> Problem requirements
Rewrite the lines from the one that contains "Image resolution: width=796" through the end of the records, both ends included, with the requests kept and the pictures left out. Scale every coordinate in the answers by 1.7 and round each result to a whole number, rounding halves up.

[Records from a collection]
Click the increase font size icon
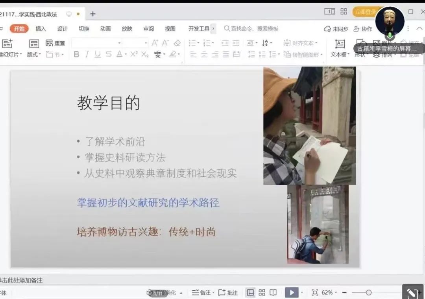This screenshot has height=299, width=425. (155, 43)
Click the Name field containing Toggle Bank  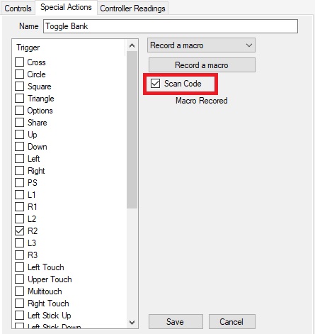[171, 26]
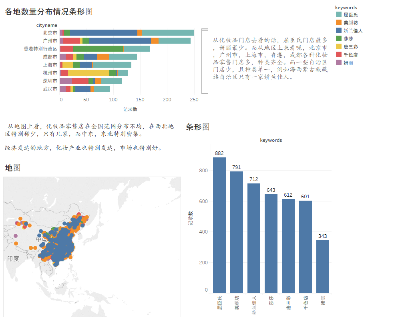This screenshot has height=320, width=400.
Task: Click the scrollbar beside the city bar chart
Action: tap(205, 61)
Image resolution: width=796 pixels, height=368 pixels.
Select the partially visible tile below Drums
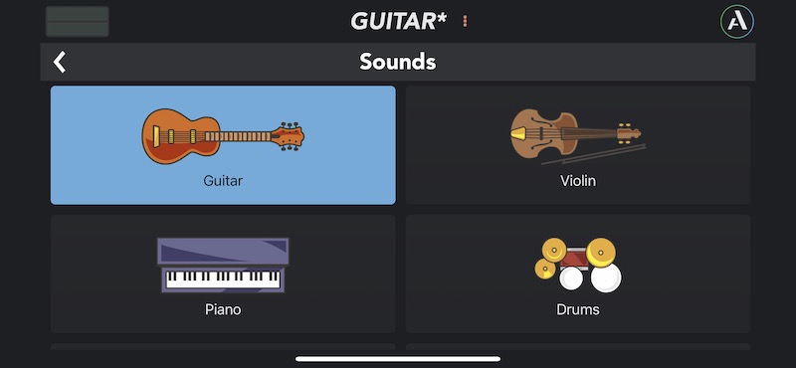tap(578, 347)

> Exercise output
Image resolution: width=796 pixels, height=368 pixels.
Select the partially visible tile below Drums
tap(983, 590)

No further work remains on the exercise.